# How to respond to “solve this equation” in a basic algebra class

If it's acceptable practice on math.se, I'd like to really only ask this question of math educators as opposed to students or mathematical researchers. Some researchers will undoubtedly think the whole question is not worthy of consideration, and some students will not understand the issue. But if you really have something to contribute, please do.

Imagine yourself teaching a basic algebra class: maybe to grade schoolers or to high schoolers, or in my case, to adults ages 18 and up in a community college. You will encounter "problems" like the following, where for now I am intentionally leaving out words:

$$2x+3=6-x$$

The "answer" to a question like this somehow communicates that $1$ is the only solution, that $x$ needs to equal $1$, that the solution set is $\{1\}$, or $\{x\mid x=1\}$, etc.

Some of my colleagues feel that if the task was to "solve this equation", that "$x=1$" is not an acceptable final response from a student. They say that "$x=1$" is an "equivalent equation" to the original equation, because it has the same solution set. They say that to "solve this equation", to the exclusion of other ways a student might respond, is to write a set as part of an English statement. They are happy with: "The solution is $1$", "The solution set is $\{1\}$", or "The solution set is $\{x\mid x=1\}$". But they are emphatic that "$x=1$" or "The solution to the equation is that $x=1$" cannot count as appropriate responses. Answers like these don't get full credit on their exams.

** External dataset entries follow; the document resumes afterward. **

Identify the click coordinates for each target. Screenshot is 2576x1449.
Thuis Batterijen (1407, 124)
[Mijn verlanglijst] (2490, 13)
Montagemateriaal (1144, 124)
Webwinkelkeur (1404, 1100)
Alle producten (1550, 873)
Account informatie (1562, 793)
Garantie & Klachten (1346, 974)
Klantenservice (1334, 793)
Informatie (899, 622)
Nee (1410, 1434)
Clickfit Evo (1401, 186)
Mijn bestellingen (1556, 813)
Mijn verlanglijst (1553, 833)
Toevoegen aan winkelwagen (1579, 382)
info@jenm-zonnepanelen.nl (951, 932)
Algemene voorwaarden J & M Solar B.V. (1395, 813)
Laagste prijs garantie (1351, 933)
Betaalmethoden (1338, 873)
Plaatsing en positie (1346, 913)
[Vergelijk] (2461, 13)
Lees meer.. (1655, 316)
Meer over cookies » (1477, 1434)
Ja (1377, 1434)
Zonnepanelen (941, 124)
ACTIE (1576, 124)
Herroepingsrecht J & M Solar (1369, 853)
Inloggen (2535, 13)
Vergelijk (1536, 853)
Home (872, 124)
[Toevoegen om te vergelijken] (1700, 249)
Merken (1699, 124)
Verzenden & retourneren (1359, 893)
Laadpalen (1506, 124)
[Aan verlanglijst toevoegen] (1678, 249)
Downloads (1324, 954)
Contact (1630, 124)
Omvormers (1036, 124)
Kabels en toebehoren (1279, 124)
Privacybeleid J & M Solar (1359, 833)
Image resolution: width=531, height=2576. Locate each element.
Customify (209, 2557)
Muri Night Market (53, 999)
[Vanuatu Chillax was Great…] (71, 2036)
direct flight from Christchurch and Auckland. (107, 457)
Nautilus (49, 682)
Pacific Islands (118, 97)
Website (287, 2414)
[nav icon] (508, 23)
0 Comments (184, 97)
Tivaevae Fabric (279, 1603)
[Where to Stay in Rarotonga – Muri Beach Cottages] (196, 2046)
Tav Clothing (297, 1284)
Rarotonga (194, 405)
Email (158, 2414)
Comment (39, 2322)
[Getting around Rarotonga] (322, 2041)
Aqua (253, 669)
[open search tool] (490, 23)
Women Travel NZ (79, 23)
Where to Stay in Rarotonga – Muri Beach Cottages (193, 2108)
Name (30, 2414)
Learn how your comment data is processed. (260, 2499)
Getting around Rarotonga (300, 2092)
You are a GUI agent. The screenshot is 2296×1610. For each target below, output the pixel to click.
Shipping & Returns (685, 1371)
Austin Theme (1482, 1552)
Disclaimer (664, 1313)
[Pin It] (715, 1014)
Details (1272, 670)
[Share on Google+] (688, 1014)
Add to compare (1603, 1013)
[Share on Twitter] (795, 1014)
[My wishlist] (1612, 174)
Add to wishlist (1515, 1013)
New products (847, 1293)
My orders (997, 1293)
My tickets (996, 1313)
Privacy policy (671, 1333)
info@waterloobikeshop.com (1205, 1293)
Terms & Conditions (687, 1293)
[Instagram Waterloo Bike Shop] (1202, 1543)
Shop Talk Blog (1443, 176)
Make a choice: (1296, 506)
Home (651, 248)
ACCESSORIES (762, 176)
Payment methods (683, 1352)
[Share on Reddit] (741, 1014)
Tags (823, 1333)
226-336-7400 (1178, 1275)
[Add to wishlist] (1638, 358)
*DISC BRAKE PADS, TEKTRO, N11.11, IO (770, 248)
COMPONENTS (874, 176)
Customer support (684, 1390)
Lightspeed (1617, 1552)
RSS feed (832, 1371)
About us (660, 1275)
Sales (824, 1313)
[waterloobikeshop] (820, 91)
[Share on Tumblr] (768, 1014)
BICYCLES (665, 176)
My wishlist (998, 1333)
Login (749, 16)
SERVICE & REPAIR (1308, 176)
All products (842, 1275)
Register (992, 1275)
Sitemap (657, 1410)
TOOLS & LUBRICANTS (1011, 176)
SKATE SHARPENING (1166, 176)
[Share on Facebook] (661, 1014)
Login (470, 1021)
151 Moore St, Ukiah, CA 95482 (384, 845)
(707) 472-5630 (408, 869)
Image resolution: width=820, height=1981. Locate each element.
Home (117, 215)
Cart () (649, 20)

This matters because we are creating a library of higher quality online problems (for WeBWorK) and we need to set a standard for how the solutions should be entered. I am opposed to having answer blanks where the student merely enters a number. So for example I am opposed to having something like "The solution is __." appear on screen and the student only fills in the number. This trains the student that those words don't matter; they don't have to write them and they won't generally pay them any attention. We could program the question to understand a whole sentence, but there are too many issues with alternatively worded correct sentences, not to mention poor spelling. Remember, these responses are to be automatically evaluated.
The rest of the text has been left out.